We thought that we lived in a secular age; but we are seeing the rise of intolerant faiths. Multiculturalism has failed, and nationalism is rising. We cannot predict its path, but we must be prepared to face down its excesses where the European State seems unwilling to address its course with a critical eye, and where opposition to demographic replacement and cultural annihilation is actively libeled as racist, xenophobic, and intolerant. Rational conversation has all but ended, and few are the divided parties who can brook peaceful argument. All this in a region where opinion polls regularly show that the ideals of each nation’s figureheads are at odds with the vast majority of the people who are ruled by those lawmakers and international bureaucracies. Already, the large-scale influx of more productive Muslim birth-rates and importation of an foreign culture with some very intolerant and anti-Western elements, may threaten the long-run viability of Western European Civilization.

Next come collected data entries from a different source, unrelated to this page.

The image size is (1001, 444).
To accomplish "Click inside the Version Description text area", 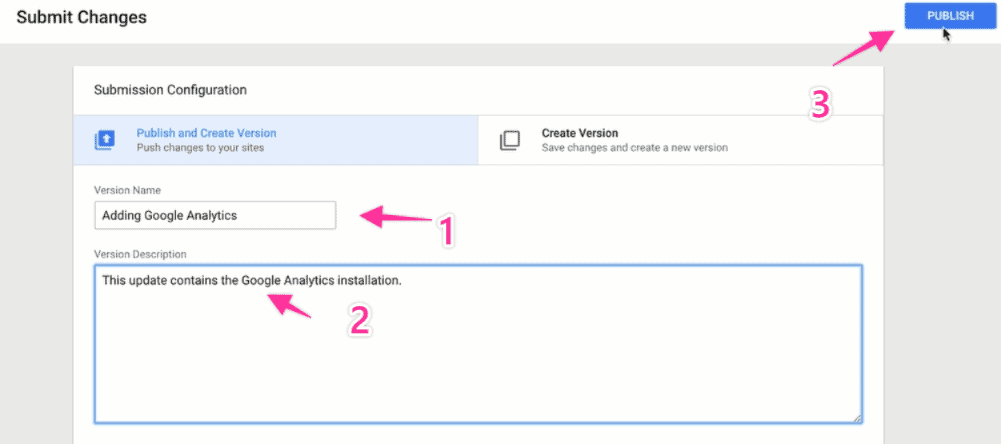I will (x=478, y=344).
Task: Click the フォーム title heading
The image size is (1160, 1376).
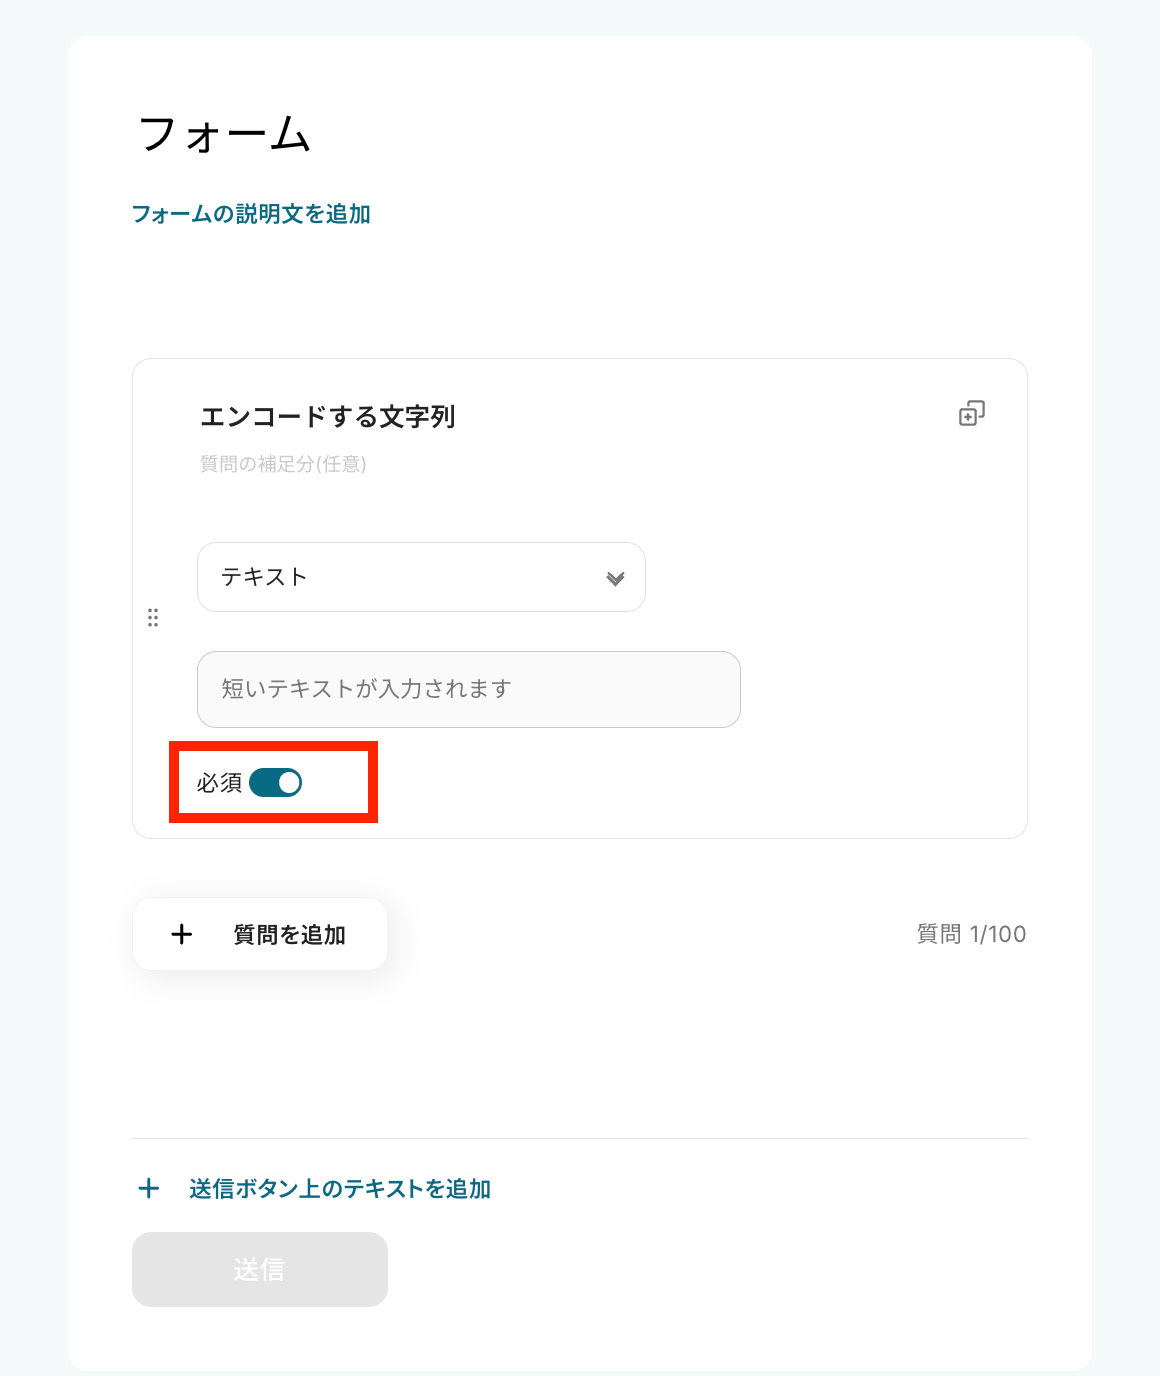Action: tap(225, 134)
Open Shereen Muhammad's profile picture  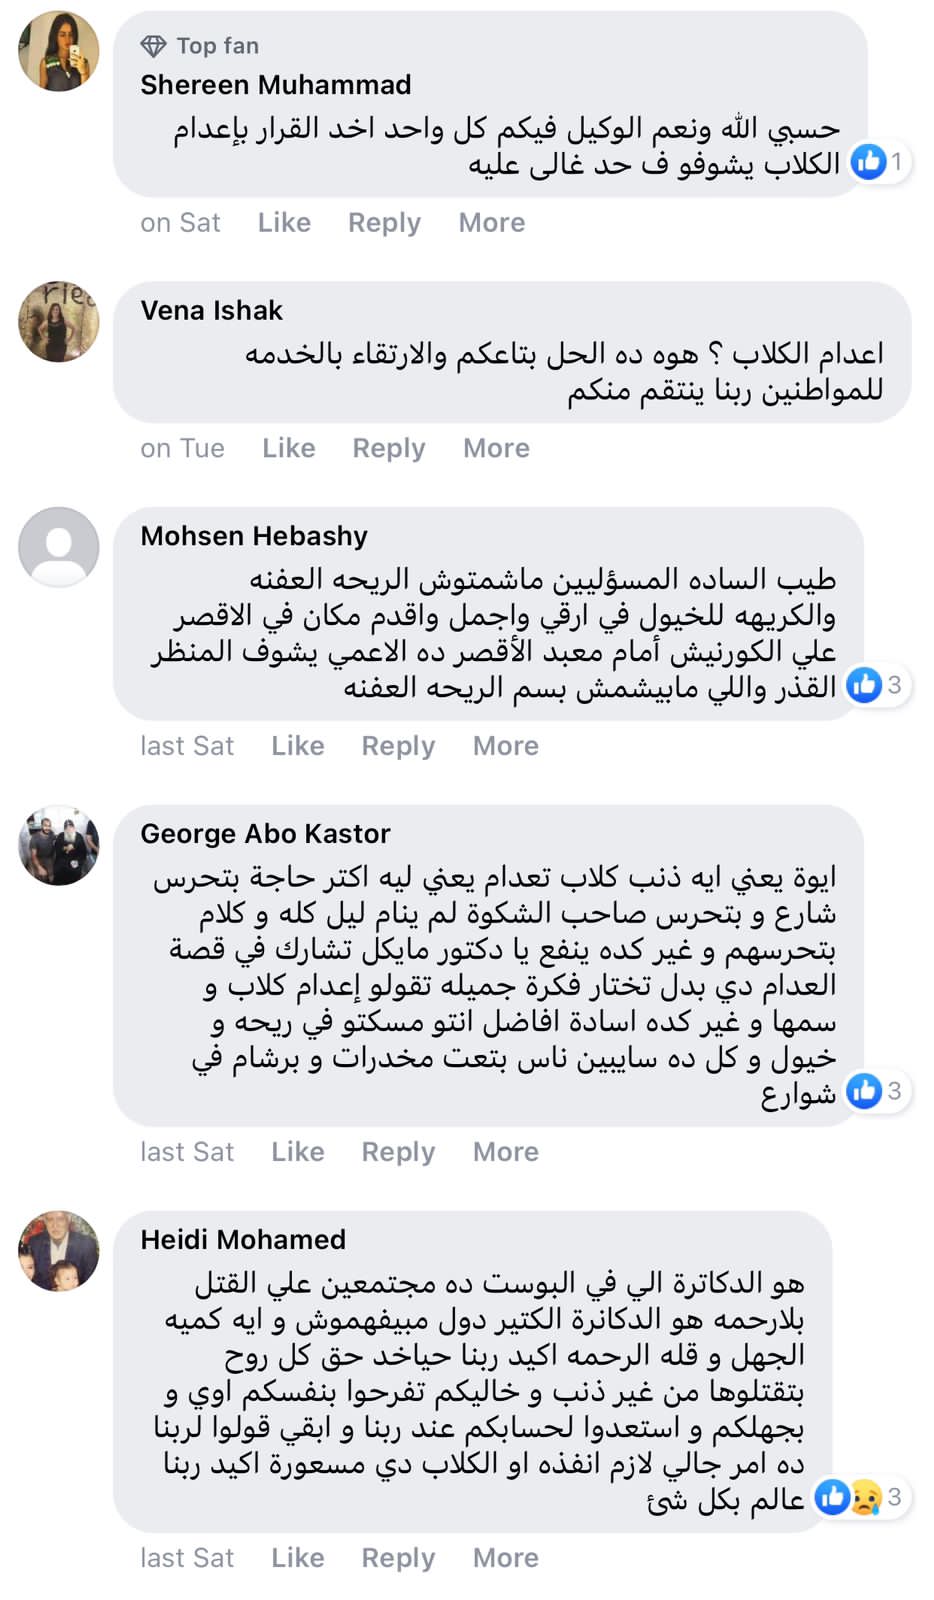click(59, 52)
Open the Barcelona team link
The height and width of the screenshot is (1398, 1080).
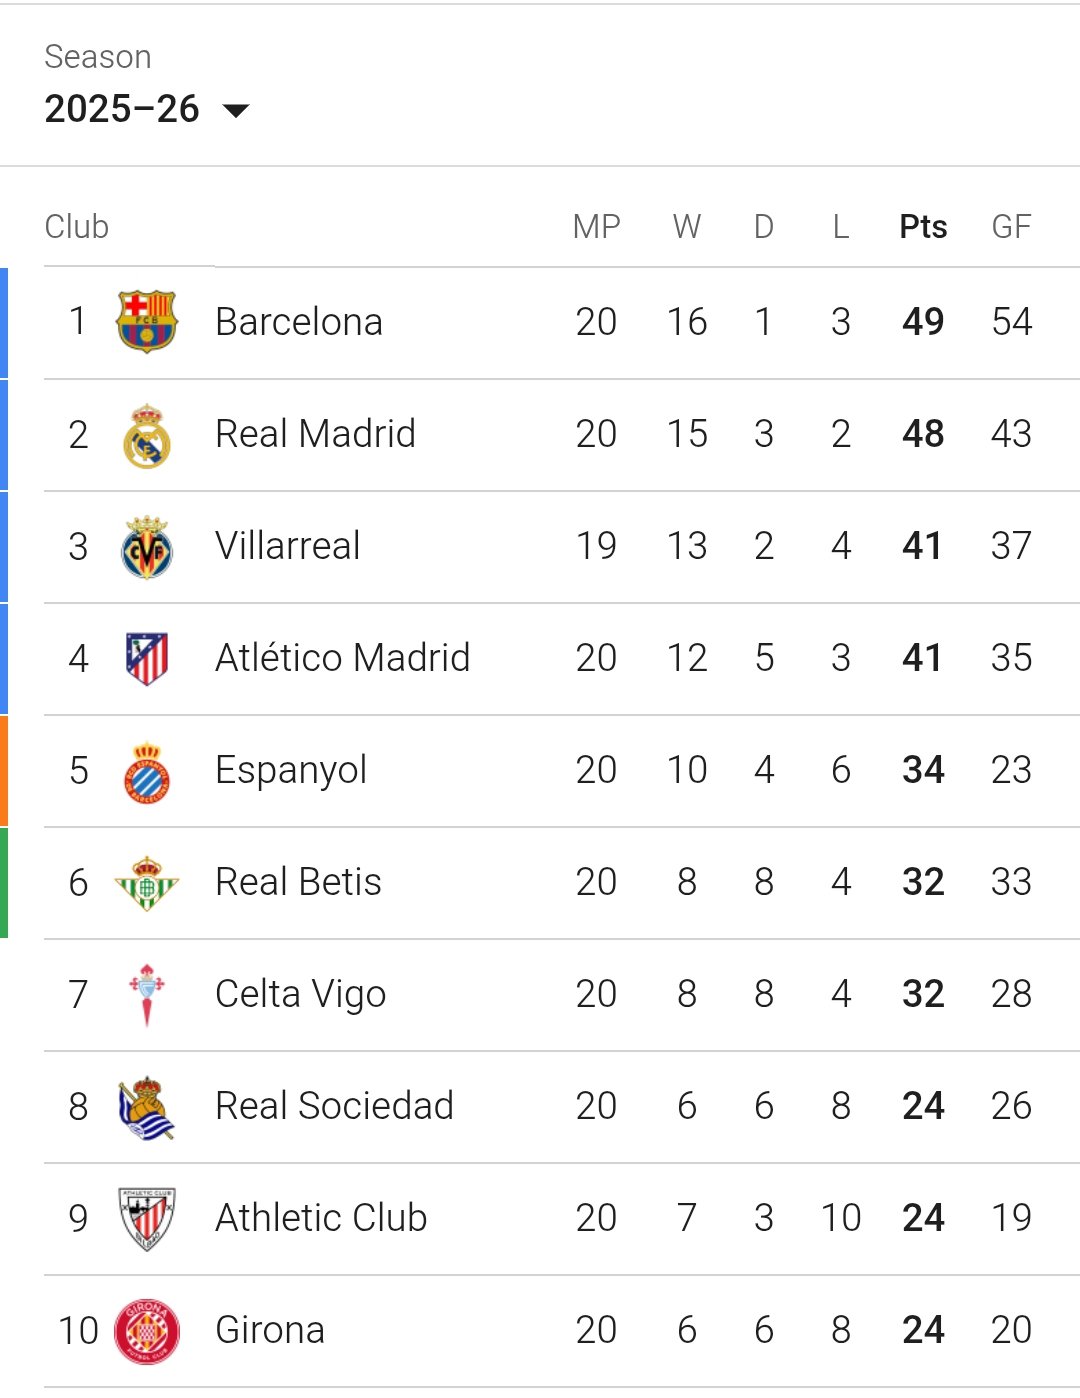pyautogui.click(x=299, y=322)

It is for this reason that it is worth revisiting the arguments reared by nationalism’s first proponents, for if history will teach us one overarching lesson, it is that the same old ideas always get rehashed, always tailored for the new generation by the particular challenges that it faces. Fichte very much had a definition for his nation; though perhaps not of a theory of the nation. His model could never be universalized, though it managed to have a very particular utility for its time and place. The century that succeeded his Addresses would repeatedly show how prescient (even if not justified by reason) his hypothesis were; for they arose everywhere, in almost every nation, on every continent, and now rise to challenge free markets and catallactics with renewed vigor.

Hayek argued that catallaxy was the foundation for what was worth preserving in Western Civilization; that it was, in fact, at the base of the very idea that Western Civilization was a positive thing. In the marketplace, win-win negotiations and free trade (as opposed to ceaseless war, Napoleonic campaigns, strife, conflict, and tariffs) were the means best suited to the preservation of society. Through voluntary exchange, or catallactic exchange, one turned one’s enemies into one’s friends without requiring a pact from some governing body. One could, by exchange, effect change over time in equilibrium with each market participant’s decisions to consume goods or to refrain from accessible consumption and enjoyment. A century of Keynesianism and Welfare Statism has pushed the accelerator of change to the very floor. The Welfare Statists wished to leapfrog over the equilibrium of the marketplace in order to speed up the path to superabundance; but in the process, they jammed the gears and broke the throttle. We must enter our own age with full recognition of the consequences that follow from such State policies. We cannot afford to be deluded by the utopianism of the engineers as we careen down this road full-tilt.

When this drama plays out, it will play out on all social fronts. It is a drama that will affect our culture, our freedom, our equality, our institutions, our markets, our families, and our very lives. We shall hear many appeals to history, to our historical memory, as if the past were something that could rise up to meet us as a savior. But our history has brought us to the present dilemma.

We had better be prepared to meet the future with eyes wide open.

1. Jones, R.F. and G.H. Turnbull, eds. “Introduction.” In Addresses to the German Nation by Johann Gottlieb Fichte. Chicago: The Open Court Publishing Company, 1922. Google Books. Web.